[Excerpt to read]
▶

That’s not what I want to eat. I want to eat animals that had names, dammit, and find excellent ways to cook with all of the meat, not just the prime cuts. I want to have to be creative when the only thing I have is zucchini for weeks on end because it’s fresh, in season and delicious. And I think that the only way that this can happen is by decentralization of the modern food industry back to the local, community roots it came from. But this is a pretty big job, and I’m not a protestor or a lobbyist, so I’m going to try and lead by example and start getting as much food as I can from my own community. To me, this means planting a veggie patch, having friends over and making sure they don’t leave without a zucchini (seriously, we have so many zucchinis) and knowing they’ll return the favour with whatever gems they’ve come across, be it Mum and Dad’s eggs, a mate’s fresh-caught fish or some chilli sauce they’ve made from their own chillies. Formalizing this into a barbeque sounded like a pretty good idea to me, and I hope that we can back this up with a small on-line community to share recipes, gardening tips, good places to buy good food, and anything else that you happen to think of.

◀

[Stored data]
▶

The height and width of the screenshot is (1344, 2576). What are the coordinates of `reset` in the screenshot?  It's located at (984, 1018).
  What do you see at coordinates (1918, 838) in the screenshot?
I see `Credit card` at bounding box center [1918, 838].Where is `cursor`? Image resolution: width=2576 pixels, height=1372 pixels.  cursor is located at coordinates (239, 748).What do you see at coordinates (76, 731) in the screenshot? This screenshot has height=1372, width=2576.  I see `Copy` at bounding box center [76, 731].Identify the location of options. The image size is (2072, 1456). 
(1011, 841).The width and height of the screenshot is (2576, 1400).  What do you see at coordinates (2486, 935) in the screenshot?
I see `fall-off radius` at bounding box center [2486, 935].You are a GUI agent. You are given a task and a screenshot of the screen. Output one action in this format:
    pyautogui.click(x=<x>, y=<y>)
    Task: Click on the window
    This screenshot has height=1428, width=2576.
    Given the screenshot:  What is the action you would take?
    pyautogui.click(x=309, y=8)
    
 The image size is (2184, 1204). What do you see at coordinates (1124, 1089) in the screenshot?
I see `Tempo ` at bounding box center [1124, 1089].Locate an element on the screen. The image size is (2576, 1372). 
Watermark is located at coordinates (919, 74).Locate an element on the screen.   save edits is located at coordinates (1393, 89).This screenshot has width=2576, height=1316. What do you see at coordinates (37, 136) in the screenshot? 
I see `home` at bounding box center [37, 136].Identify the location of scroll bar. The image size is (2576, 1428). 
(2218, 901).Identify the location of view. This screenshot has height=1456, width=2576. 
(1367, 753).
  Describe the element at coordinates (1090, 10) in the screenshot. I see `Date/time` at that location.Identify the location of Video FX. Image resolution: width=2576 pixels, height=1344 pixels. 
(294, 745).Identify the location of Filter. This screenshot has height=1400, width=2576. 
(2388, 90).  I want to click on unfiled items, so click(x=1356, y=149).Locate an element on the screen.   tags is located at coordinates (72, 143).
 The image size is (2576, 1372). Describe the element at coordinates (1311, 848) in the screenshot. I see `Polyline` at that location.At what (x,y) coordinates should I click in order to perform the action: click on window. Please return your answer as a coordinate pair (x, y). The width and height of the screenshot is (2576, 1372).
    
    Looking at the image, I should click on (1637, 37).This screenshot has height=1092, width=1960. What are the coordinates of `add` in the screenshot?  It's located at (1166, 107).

◀

[Questions]
**1.** In the local food excerpt, what does the writer hope to set up alongside the barbeque?
**2.** Please write what comes next in the local food excerpt, picking up after its final sentence.
The stored data lines have nothing to do with this work.

[Answers provided]
**1.** A small online community to share recipes, gardening tips, good places to buy good food, and anything else people think of.

**2.**
For me, this is about a return to treating our food with respect. When we are eating we need to remember that we are using a resource, and we need to respect the people who grew it, respect the animals it came from, respect the land it was grown on, and most of all, respect our taste buds, because I can promise you: this food tastes a lot better.
To get a better insight into the sorts of things that go on in the food industry, here are some great resources.

   ‘The Omnivore's Dilemma : A Natural History of Four Meals’ by Michael Pollan (2006          Penguin Books)

   ‘Not on the Label’ by Felicity Lawrence (2005 Penguin Books)

   And, of course, the fabulous documentary ‘Food Inc.’.

All thoughts and inputs are welcome in the comments section, and in the weeks to come hopefully we will be putting up pictures of our kitchen co-op meets, some cheeky recipes and some seriously awesome places to shop for when we can’t grow it ourselves.